If there's one thing that Pokemon GO did well, it was bringing people together. I still remember seeing groups of people around the marina near where I live in the weeks after the game came out, all of them trying to grab some water Pokemon. There was a community, a bunch of disparate people brought together to catch some make believe monsters.
Even recently, with the game losing some of that initial wow factor, events have pulled players together to try and catch them all. Which is what makes Niantic's decision to pull support for the game from iPhones and iPads that can't run iOS 11 all the more perplexing.
The community matters
Games like Pokemon GO thrive on their community. I mean, when you strip it down to the bare bones, it's really just a map with a few shiny trinkets spread around it. But the added competition of real-life players, of pitting your training skills against your friends, is part of what made the game sing from the off.

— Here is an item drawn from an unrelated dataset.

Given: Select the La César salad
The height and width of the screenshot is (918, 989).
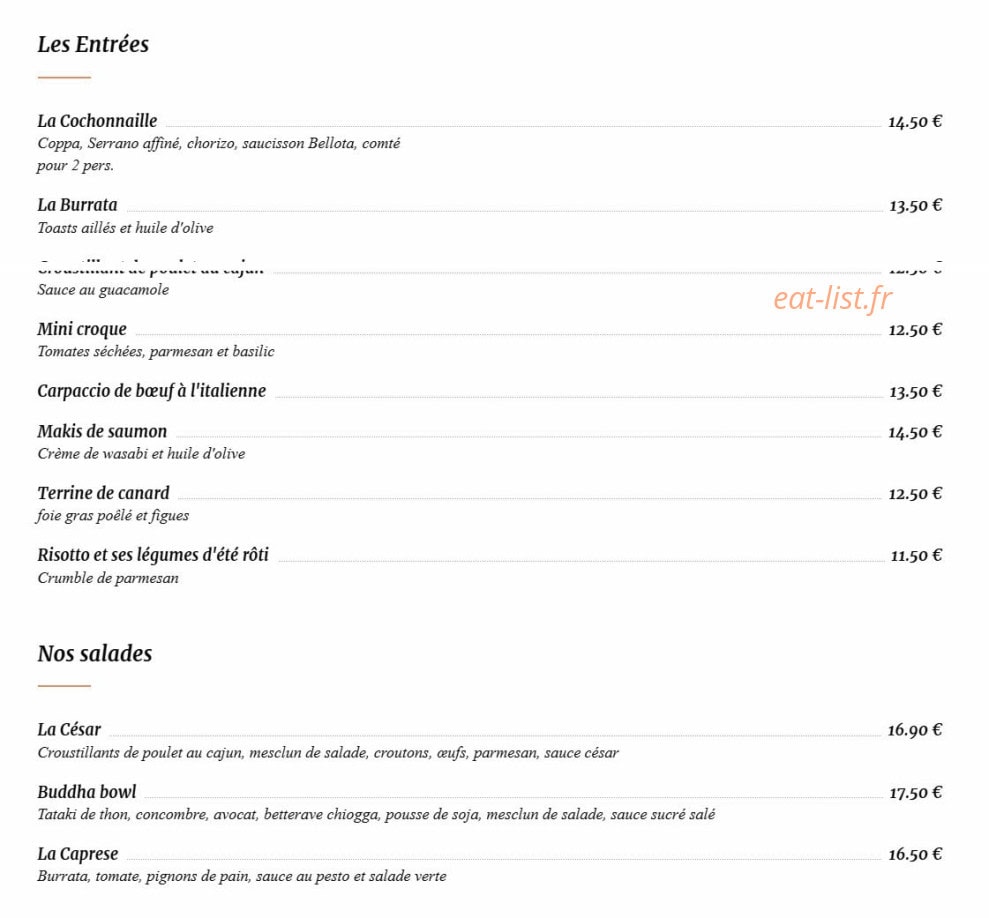Looking at the screenshot, I should tap(69, 729).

And now the step has been taken to hobble some of that community. To basically take the game away from them. Of course, I know that a lot of people will won't care. They'll have a device they can still play the game on, but the galling thing is the precedent that this is setting.

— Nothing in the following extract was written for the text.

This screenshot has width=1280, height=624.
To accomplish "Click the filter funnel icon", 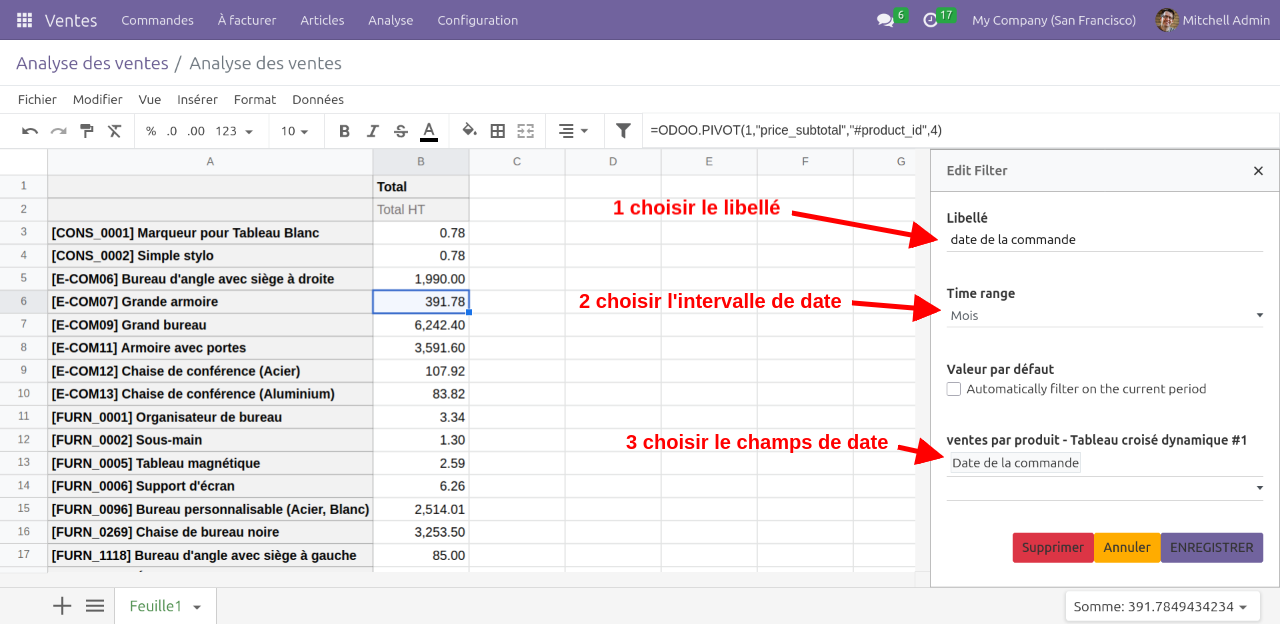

Older iPhones still dominate the market
In the middle of last year, 10% of the 700 million-ish iPhones that were in use around the world were models that couldn't run iOS 11. The newest of those was the 5C, which came out in 2013. The iPhone 6 and 6 Plus, which came out the year after, accounted for 30% of all the iPhones in the world. Throw in the 5S, which claims another 12%, and more than half of the iOS phones in use on the planet are over three years old.

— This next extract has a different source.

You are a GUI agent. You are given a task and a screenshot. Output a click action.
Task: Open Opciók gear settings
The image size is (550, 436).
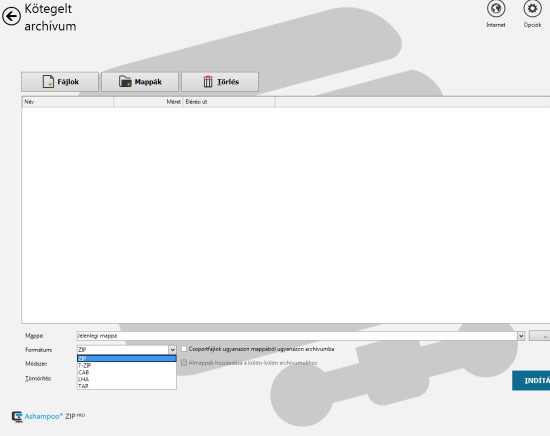[x=532, y=9]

Some new games already won't run on the 6S, which came out in 2015. And that shows how big a problem serious game players could end up facing in the years to come. We can't all afford to update to the newest iPhone every time it comes out, but lagging just a couple of years behind shouldn't present such a massive problem.
More than a game console?
Yes, the iPhone is more than a device for playing games on, but look at the lifespans of videogame consoles. In the case of the PS3 and Xbox 360, they stretched into double figures. Seriously. When the Xbox 360 first came out, the iPhone didn't even exist. And since the iPhone came out just over a decade ago, we've seen 18 different models.
Bear in mind this is a game you can play on Android 4.4, which came out in 2013. If you're on an Apple device, you need to be running an OS that only landed last year. So here's a final thought. Communal games like Pokemon GO are some of the easiest to unravel.
It's not about losing huge chunks of players, but just a few here and there. When meet ups get smaller, people are less interested in going. And if your phone can't run the game any more, then you're definitely not going to bother. While there are obviously reasons behind Niantic's decision, this feels like the first cracks starting to show in the great gaming edifice that was Pokemon GO.